» **Texto extraído**:
********

Pocas cosas definen tanto y tan bien el carácter de alguna persona, género o sector de la población como las manías, los hábitos y las costumbres. Dentro de ellos el sentido que pueda llegar a tener un objeto ilustra de forma contundente quien lo posee.
En este tenor, los utensilios de cocina representan un efecto muy enraizado en la cultura, cosa que sucede de forma particular con la mexicana. Y en ella una madre comprende como nadie lo que representan las cosas que pueblan sus alacenas.
En “Las cucharas de la tribu”, Juan Luis Suárez Granda hace un recuento de la evolución de los tiliches que los seres humanos han empleado para transformar los insumos en comida, servir los alimentos y llevárselos a la boca.
Pero el autor del texto no señala el dilema que podría representar la ausencia de semejantes herramientas en la posmodernidad, misma que ha llevado al traste (de suyo algo irónico) a una de las marcas cuya labor reside en la contención del pipirín en el mundo occidental.

********

» **Contenido del listado**:
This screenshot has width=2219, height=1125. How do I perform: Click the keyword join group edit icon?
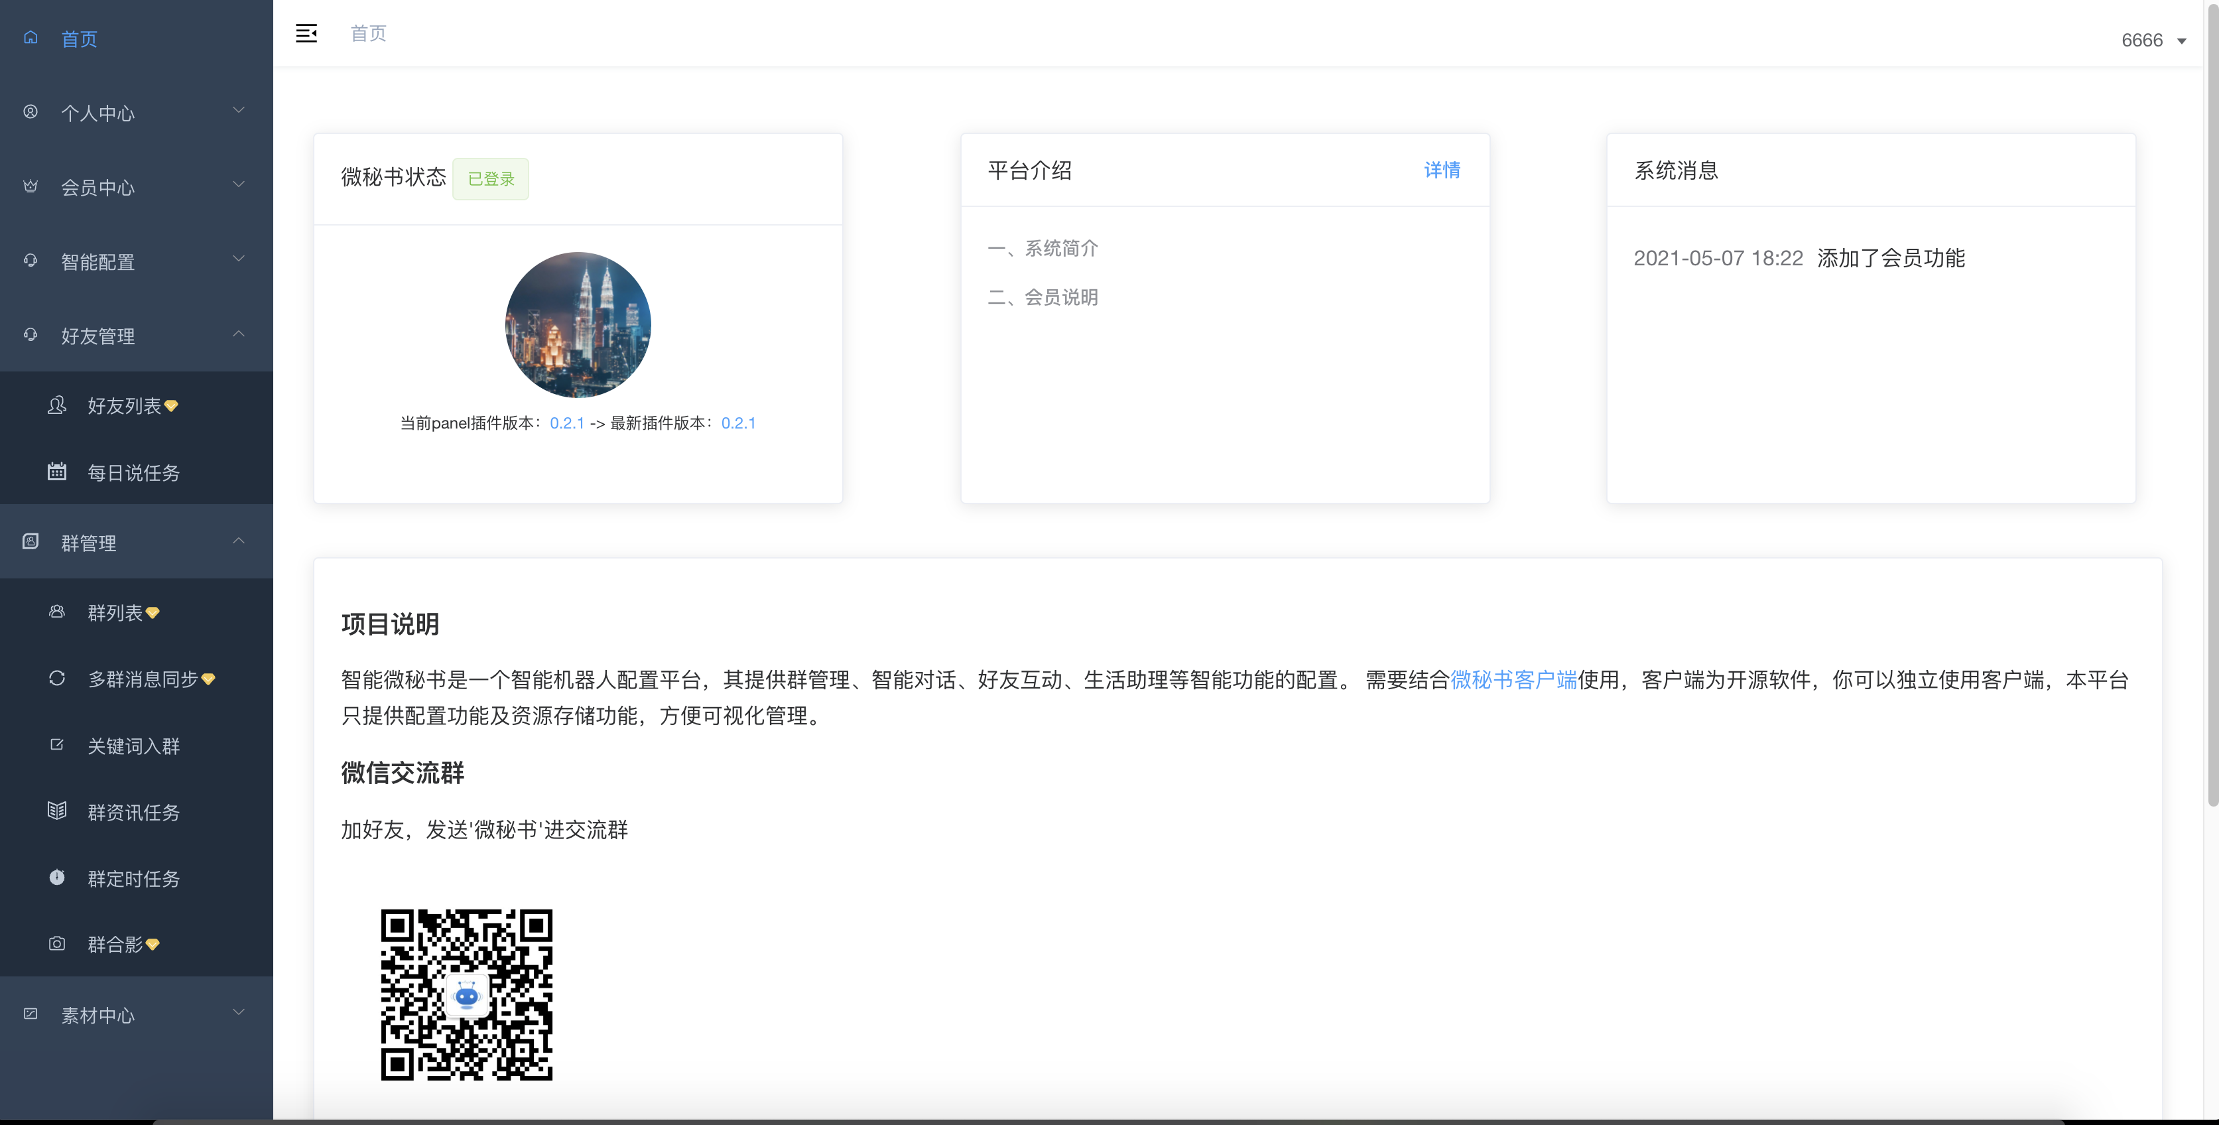57,744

********

» **Instrucciones**:
- a) Extrae tal cual, del texto sobre los utensilios de cocina, el fragmento que va desde "Pocas cosas definen" hasta "quien lo posee.", este último incluido.
- b) Prolonga el texto sobre los utensilios de cocina a partir del punto en que se detiene.

» **Respuestas**:
- a)
Pocas cosas definen tanto y tan bien el carácter de alguna persona, género o sector de la población como las manías, los hábitos y las costumbres. Dentro de ellos el sentido que pueda llegar a tener un objeto ilustra de forma contundente quien lo posee.

- b)
Con la noticia de que Tupperware se ha declarado en quiebra en Estados Unidos, muchas conciencias domésticas han visto alterada su calma ante el futuro que puedan tener los trastos en la cocina, no obstante, la enorme oferta del mercado, así como el ingenio de los usuarios para aprovechar las alternativas.
Los más ingeniosos se han anticipado señalando a los botes de yogurt, crema y otros menesteres, como los culpables de la bancarrota, pues son sospechosos comunes que sustituyen eficazmente a los originales, e incluso desempeñan una función menos cara, lo que no los libra de caer en manos ajenas.
De esto saben bien las doñitas quienes han aprendido a atesorar como a la niña de sus ojos, los cacharros plásticos que valen su peso en oro, pues se trata de objetos de valor emocional incalculable, que refrendan la tozudez y el alma con que las amas de casa defienden su terruño.
Con todo, ya hay quien desde la mercadotecnia argumenta que fueron la búsqueda de calidad y la oferta de productos duraderos lo que acabó por tronar a la empresa. Paradójico que la lección provenga del carácter casi desechable de productos de menor valía, que orillan a la renovación de existencias tarde o temprano.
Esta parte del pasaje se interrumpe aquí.